Pull out each line in the rows below that contains the word "Open", copying it in full.

Extracted information
§
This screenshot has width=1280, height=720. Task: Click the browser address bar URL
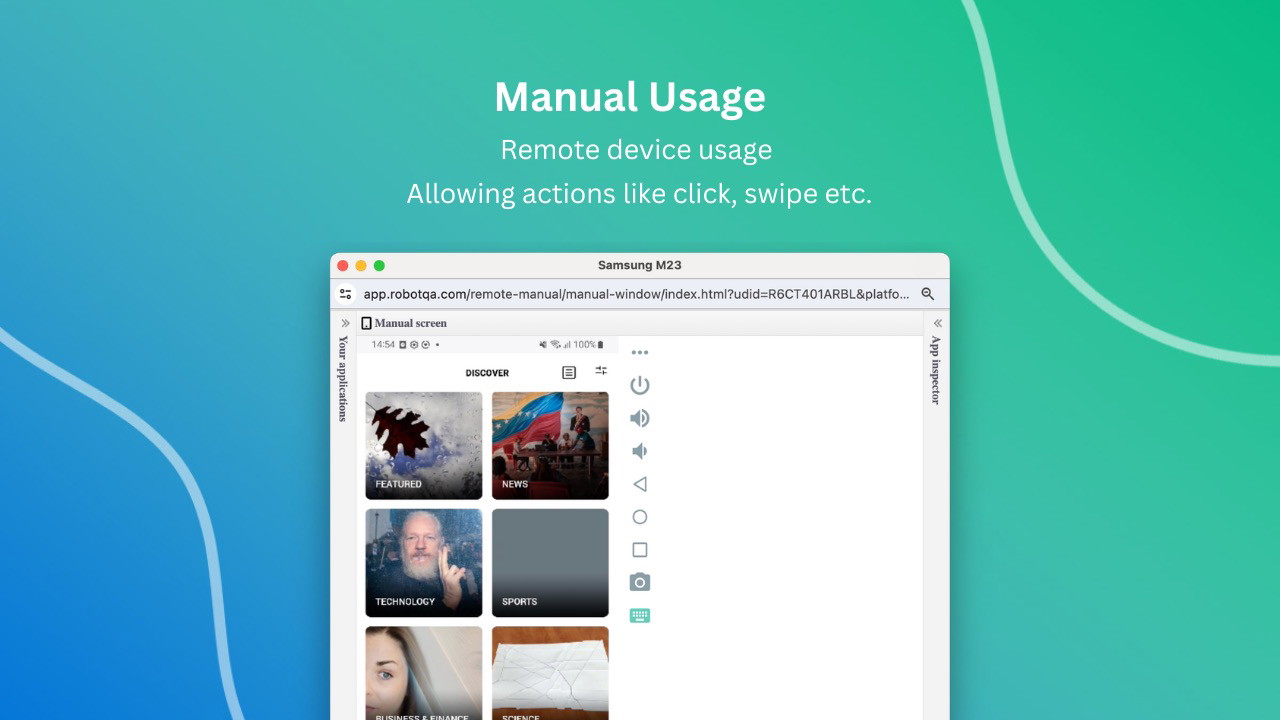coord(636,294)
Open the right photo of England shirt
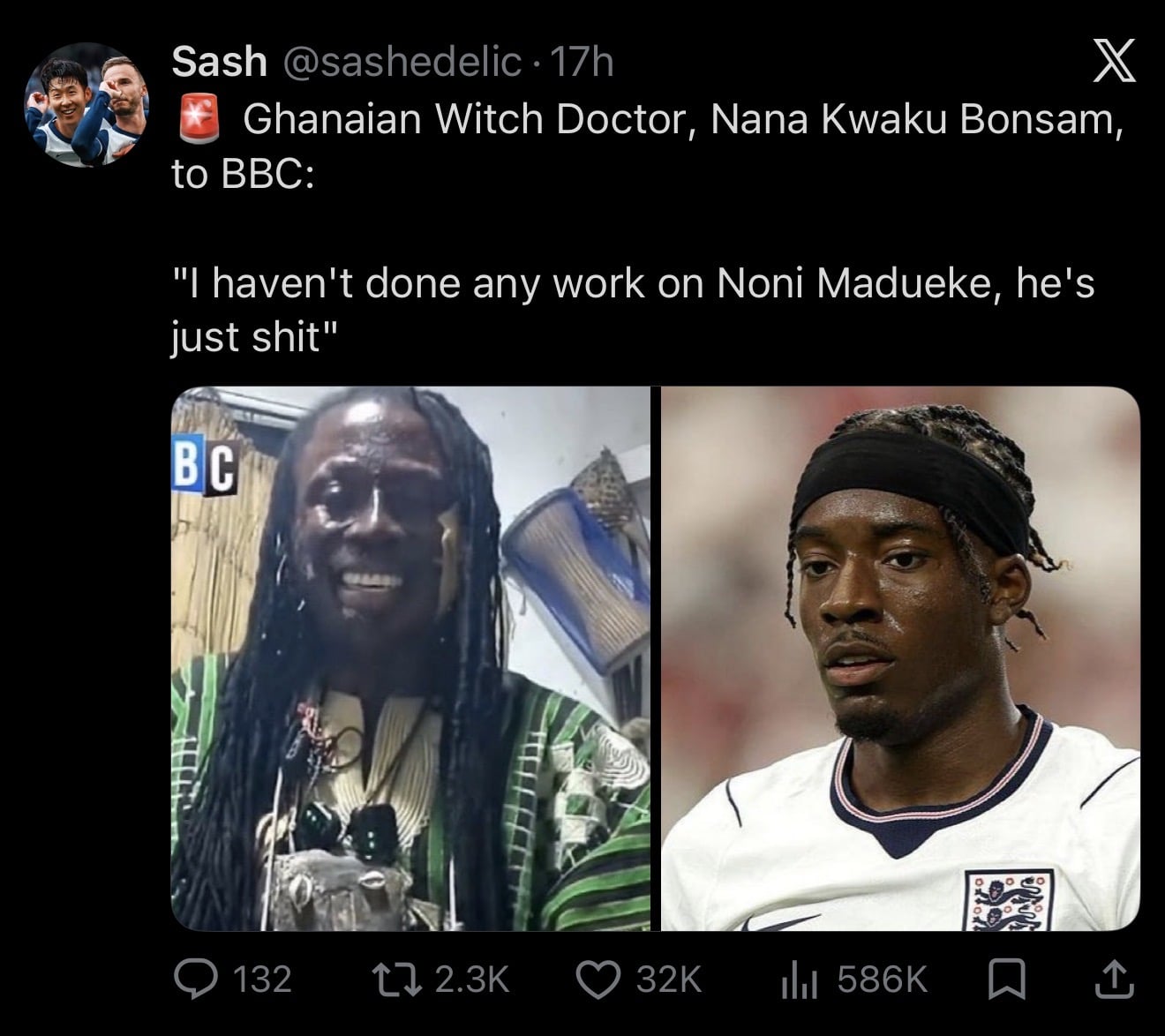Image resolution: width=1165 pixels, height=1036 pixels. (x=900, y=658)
§
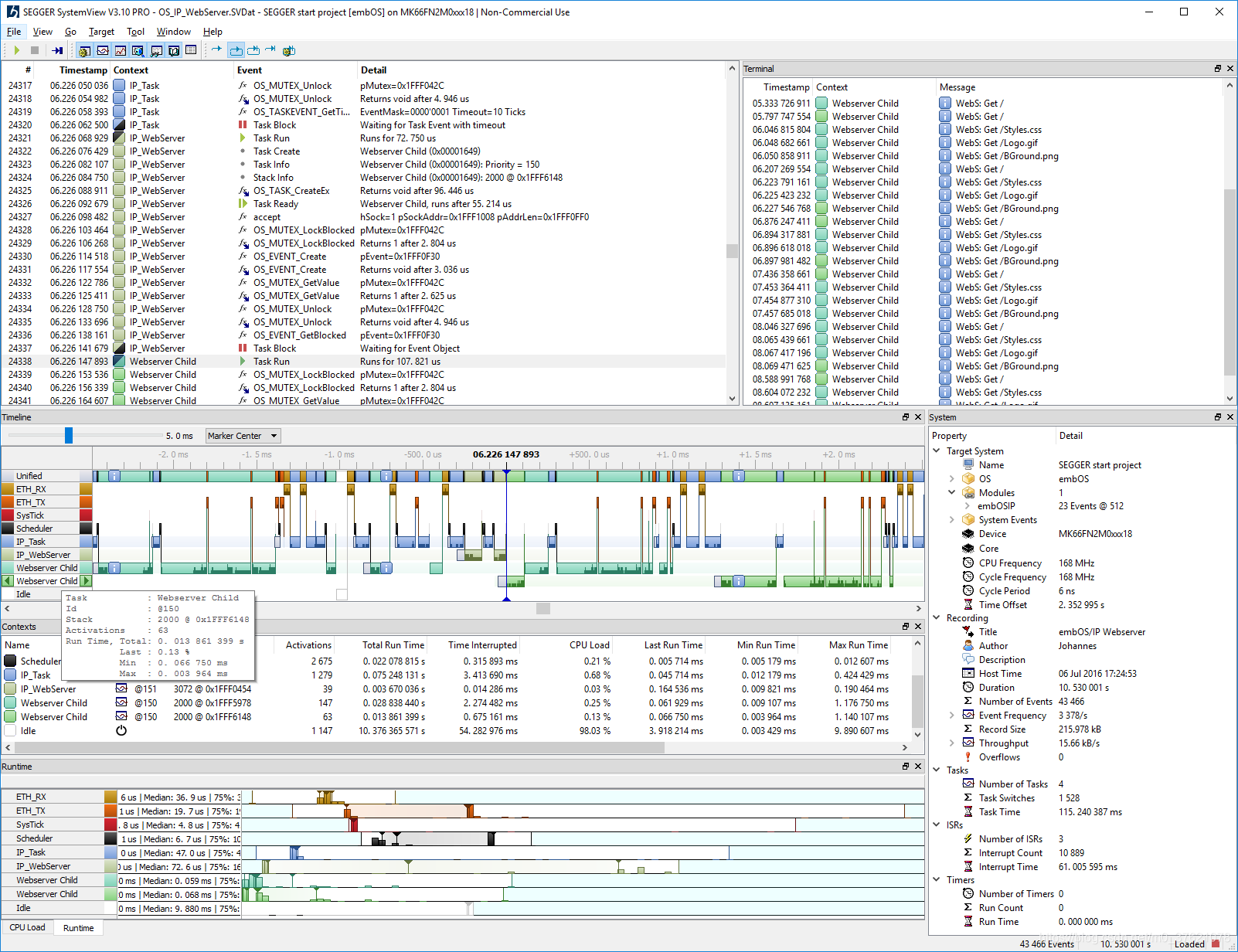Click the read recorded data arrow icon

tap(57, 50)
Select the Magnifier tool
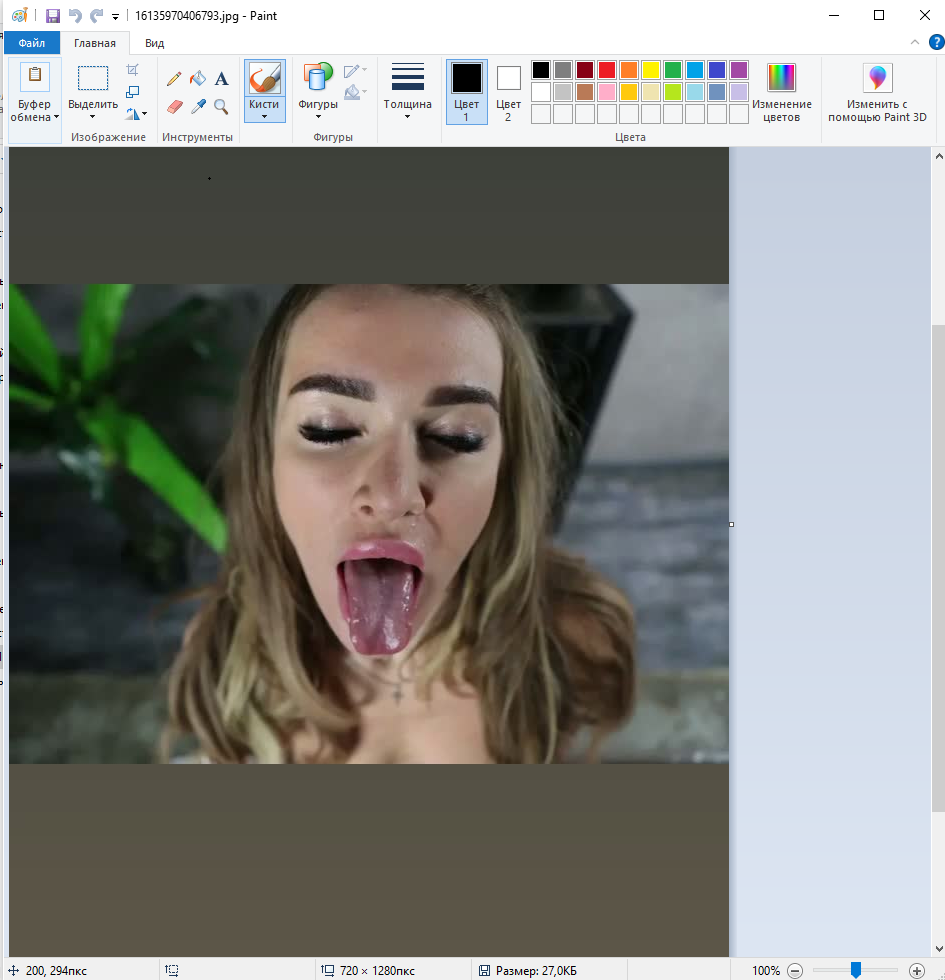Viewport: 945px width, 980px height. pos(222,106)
§
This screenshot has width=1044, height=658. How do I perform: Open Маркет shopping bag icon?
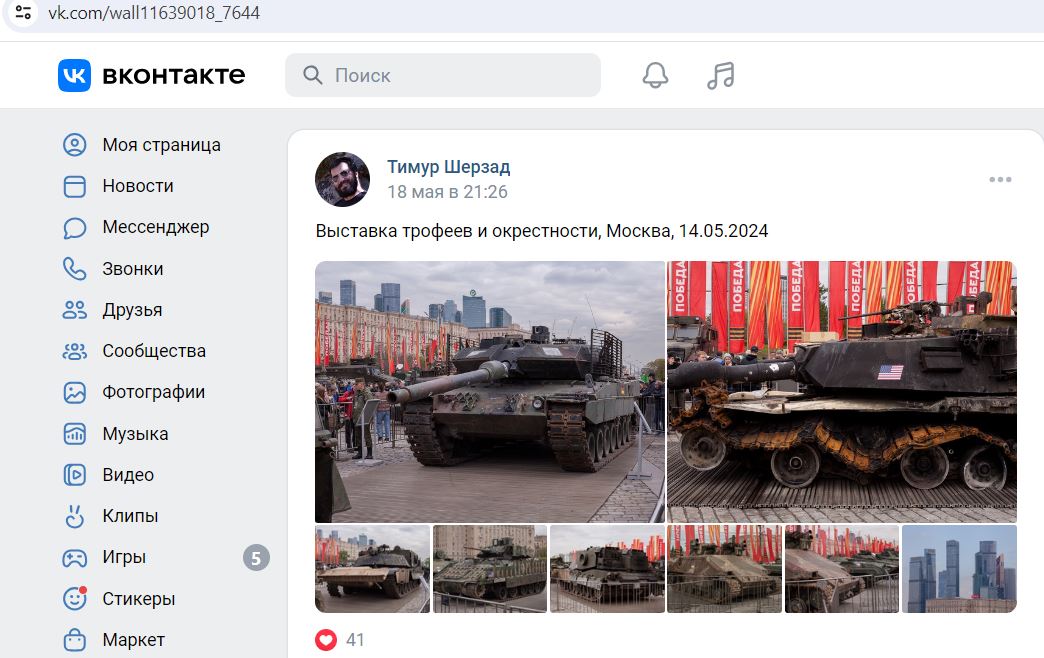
§
Worked solution
Open the right photo of England shirt
This screenshot has width=1044, height=658. How do I perform: Open Маркет shopping bag icon?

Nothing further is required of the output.